Material for the task:
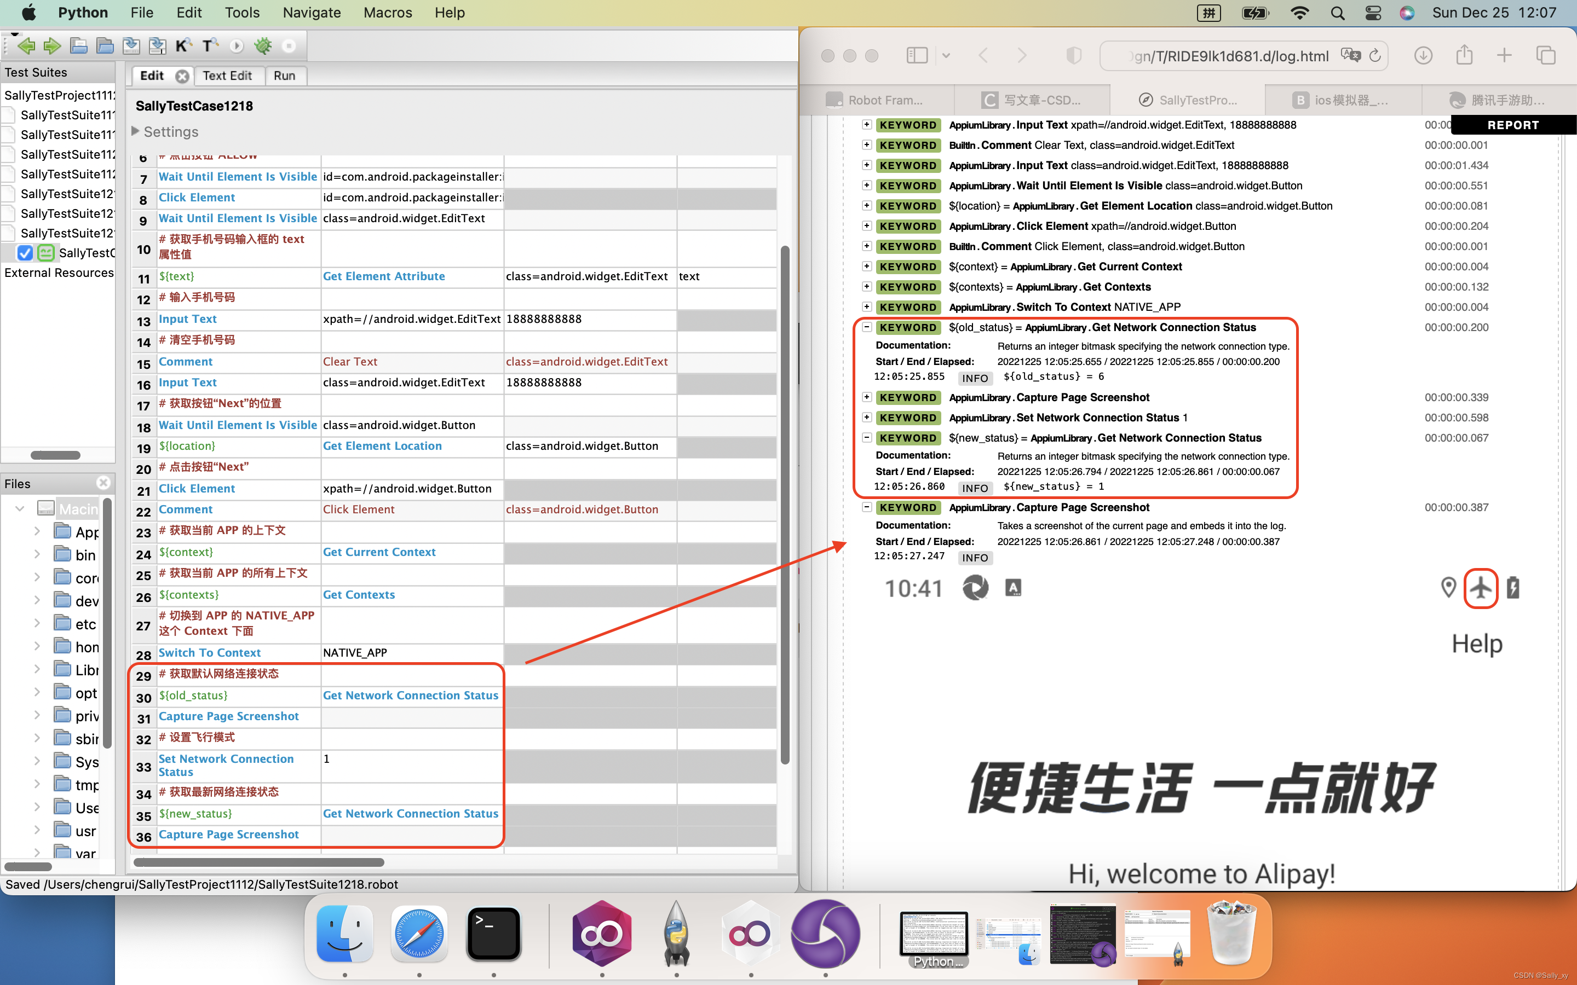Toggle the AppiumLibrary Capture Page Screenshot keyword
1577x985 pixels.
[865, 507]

* * *

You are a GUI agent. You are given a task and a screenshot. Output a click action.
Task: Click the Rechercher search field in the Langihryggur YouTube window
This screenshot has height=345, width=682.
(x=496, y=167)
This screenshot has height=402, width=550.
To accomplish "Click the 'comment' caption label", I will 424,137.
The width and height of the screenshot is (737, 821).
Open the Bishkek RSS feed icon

What the task requires: Above are the records; repeat exactly the lines from the one holding "This screenshot has height=345, width=682." down to the one holding "Open the Bishkek RSS feed icon", end lines included.

Exercise solution:
This screenshot has height=345, width=682.
(x=496, y=167)
This screenshot has height=402, width=550.
To accomplish "Click the 'comment' caption label", I will 424,137.
The width and height of the screenshot is (737, 821).
Open the Bishkek RSS feed icon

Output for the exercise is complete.